Si bien, como ya se señaló, los países latinoamericanos y sus sistemas de políticas sociales y, por lo tanto, sus cuidados ya se encontraban en crisis antes de la crisis sanitaria, este nuevo fenómeno significa una amenaza para las ya debilitadas instituciones del cuidado. Por su parte, las respuestas y evoluciones de la pandemia por el COVID-19 parecen estar en línea con sus heterogéneos regímenes sociales. Esta heterogeneidad se asociaría a sus particularidades de cada país como el tamaño de su población, los niveles de pobreza urbana, sus medidas de salud adoptadas y las condiciones sanitarias preexistentes (Acosta 2020). Existe, así mismo, debido a las respuestas estatales de la crisis sanitaria como es el confinamiento, más niños/as en edad escolar, adultos mayores dependientes vulnerables, discapacitado/as, etc., en el hogar. Lo que se traduciría como un mayor estrés en las personas que asumen los cuidados, siendo en su mayoría en la región, mujeres y migrantes. Por lo que la crisis sanitaria y sus externalidades poseen un mayor impacto en las personas sobre las que se articula los cuidados, es decir los/as cuidadores/as y los/as cuidados/as

5.  DISCUSIÓN Y CONCLUSIONES

Al ser la crisis sanitaria y económica, y sus efectos en la crisis de cuidados un fenómeno todavía en proceso, surge una serie de limitaciones para la investigación. En ese sentido, por la naturaleza de la investigación, ha sido posible explorar la problematización del cuidado y dar luces acerca de las causas del efecto en el objeto de investigación haciendo uso de diversas fuentes, más no es posible tener completa certeza acerca de los efectos de la causa, ya que la pandemia aun no ha terminado y los informes al respecto son solo fotografías del momento. Sin embargo, el trabajo pretende al menos dar un esbozo de lo que sería la película de algunos grupos menos privilegiados en relación al cuidado en la región frente a la crisis sanitaria. Por ello, el trabajo, al concluir, se otorga la licencia de brindar recomendaciones respecto a cómo optimizar los cuidados en América Latina.

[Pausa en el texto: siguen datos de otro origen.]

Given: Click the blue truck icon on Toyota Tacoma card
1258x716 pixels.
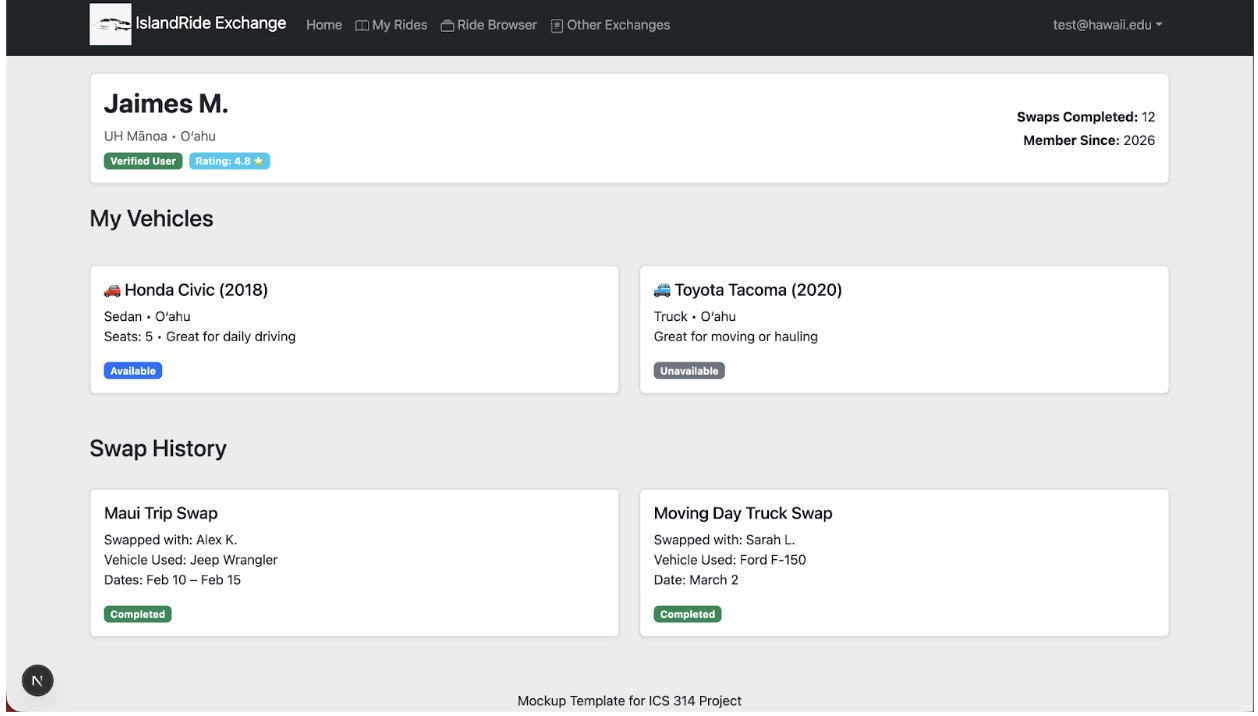Looking at the screenshot, I should coord(663,290).
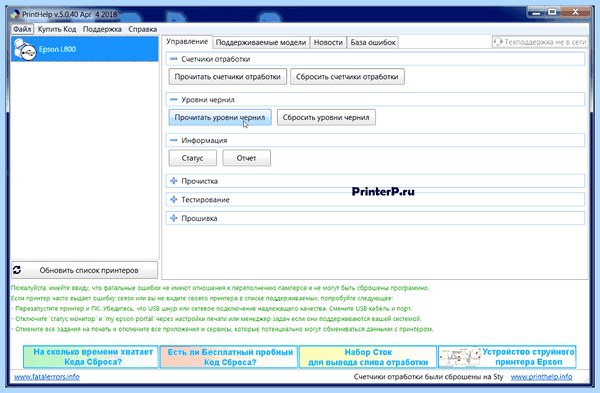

Por lo tanto, las políticas públicas que no aborden las complejidades de la región se verán obstaculizadas al momento de implementarse. Reconocer las brechas de igualdad entre género, pero también entre sectores sociales será primordial, como también reconocer la heterogeneidad de la región. De la misma forma, se deben buscar políticas que permitan a las personas quedarse en casa sin pasar hambre, sin amenazas que vulneren su salud mental y física. La crisis actual de los cuidados se encuentra sujeta a agravarse de acuerdo al impacto económico que recaiga sobre las personas que lo ejercen. En ese sentido, es importante recordar que las políticas de cuidado deben ser evaluadas desde perspectivas transversales (Sojo 2011).

 Por lo que será necesario que sean coordinadas, más ahora que nunca, desde las políticas de empleo, transporte, vivienda, género, fiscal, educación y ocio, ya que el debilitamiento o descuido de un sector puede agudizar la crisis de cuidados al estar todas estas secciones mutuamente relacionadas. Así mismo, es importante que los gobiernos dejen de invisibilizar a los cuidados que son fundamentales en el ser de cualquier persona y, por lo tanto, se debe buscar que sea jerarquizado y remunerado, ya que es parte de lo que entendemos como economía. En esa línea se deben sumar esfuerzos para reconocer, distribuir y reducir los cuidados con ayuda del Estado y la sociedad Civil. Es importante, además, que las políticas públicas que se implementen no solo sean de un lado hacía otro (arriba-abajo), sino que dialoguen y la voz de las personas que puedan ser afectadas sean consultadas. Por último, frente al fin del bono demográfico y el inevitable proceso de envejecimiento de la región, es preciso implementar mejores políticas de salud pública para un envejecimiento sano y digno.